Floyd A. Blake, 84, of Centennial, Colorado passed peacefully from this life on June 12, 2012, at Porter Hospice. Floyd was born April 21, 1928 in Akron, Ohio and attended schools in Ohio and Denver. At
14, during WWII, he joined a group of students who built their own wooden glider and learned to fly it. As Floyd joked, “I learned to fly before I could drive.”
He graduated from South High School in 1946 and began college at the University of Denver. Floyd also attended one semester at Hiram College in Ohio and played football on the very first team ever coached by the legendary football coach Steve Belichick.
Upon graduation from DU as a mechanical engineer in 1949, he began his career working on locomotive diesel engines at Fairbanks-Morse in Wisconsin.
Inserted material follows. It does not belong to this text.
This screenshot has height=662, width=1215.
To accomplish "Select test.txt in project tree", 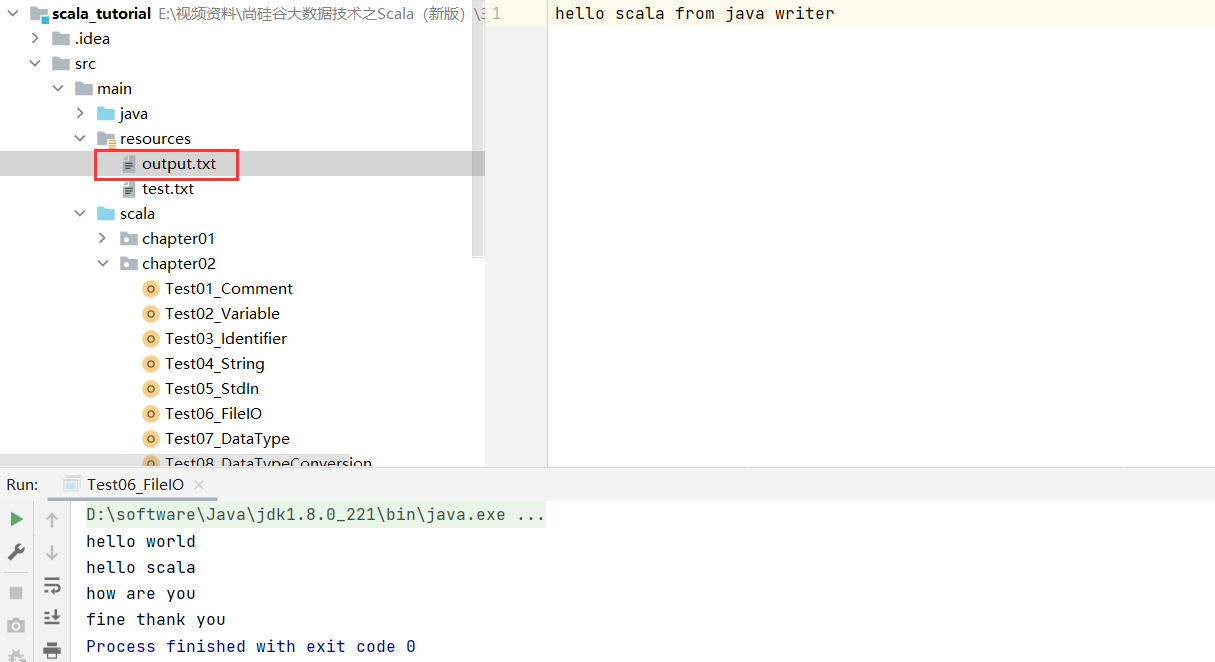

Floyd married Connie Peck in January, 1950 at Washington Park United Methodist Church in Denver and began what he described as “fifty-nine years of happily-ever-after.”
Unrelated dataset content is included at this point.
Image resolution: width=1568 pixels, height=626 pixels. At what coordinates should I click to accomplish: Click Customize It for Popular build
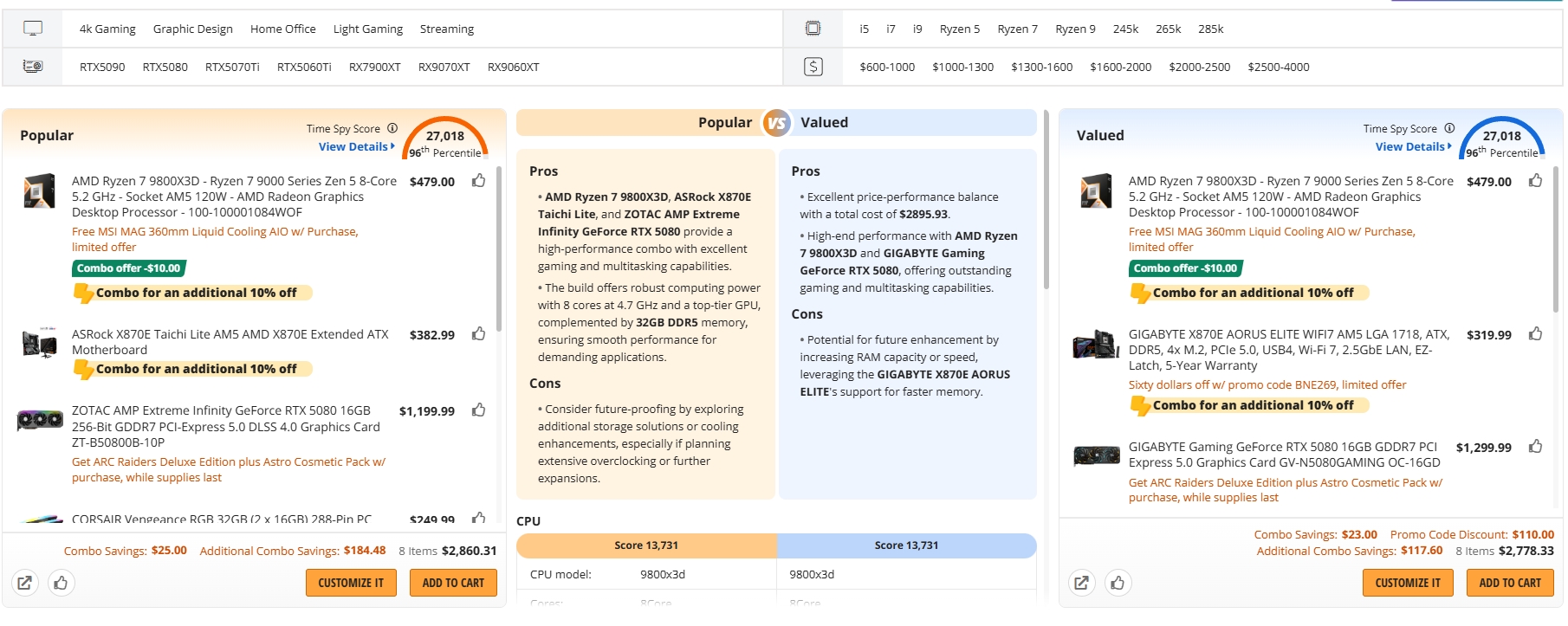(x=351, y=583)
Floyd’s career soared from trains and power plants to airplane engines and spacecraft power systems, before he began to specialize in solar power generation, including the first “power tower“. His endeavors took him all over the US and the world including projects in France, Switzerland, Italy, Saudi Arabia and Hawaii.
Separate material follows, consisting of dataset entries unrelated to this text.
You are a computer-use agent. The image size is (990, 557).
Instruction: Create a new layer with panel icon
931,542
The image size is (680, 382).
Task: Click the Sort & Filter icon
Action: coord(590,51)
A wonderful family man, Floyd worked and played with his children and grandchildren on many projects from scouting to boat building, camping and fishing trips, family vacations, games and sports. Each new grandchild and great-grandchild were welcomed as great gifts to him. He loved his family dearly.
The highlight of Floyd’s career began with the establishment of the Blake Laboratory for solar power development. With initial contracts from Northrup, Inc., the lab eventually became Arco Power Systems, a part of Arco Solar in 1980. He gathered a group of outstanding talent for the lab who became good friends. Floyd thought it was a wonderful reflection on the lab that, even though it closed in 1985, the Arco Group continued to get together annually for the past 26 years.
Floyd retired in 1988 to spend more time with his beloved Connie, and they traveled extensively on cruises and to visit far-flung family. Their favorite retirement pastime was going to the mountains to play poker, at which they both did quite well. With Connie’s passing in 2009, Floyd stayed closer to home and visited her grave daily, bringing her flowers and reading poetry to her. Floyd leaves behind family and friends who will miss him greatly, but rejoice that he and Connie are reunited once more.
Floyd was preceded in death by his parents, Roy and Grace Blake of Northglenn, a son, John W. Blake and a grandson Jean-Richard Blake.
He is survived by: his sister Margaret (Peg) Carvalho of Northglenn; four children, Richard R. Blake, Diana Blake Gray, James A. Blake and Ellen J. Thornton; eleven grandchildren; three great-grandchildren; and numerous nieces and nephews.
Services will be held at Olinger Chapel Hill (6601 S. Colorado Blvd., Centennial, Colorado) on June 23 at 2:00 p.m. with a reception to follow at Washington Park United Methodist Church where Floyd and Connie were married at 1955 E. Arizona, Denver, Colorado.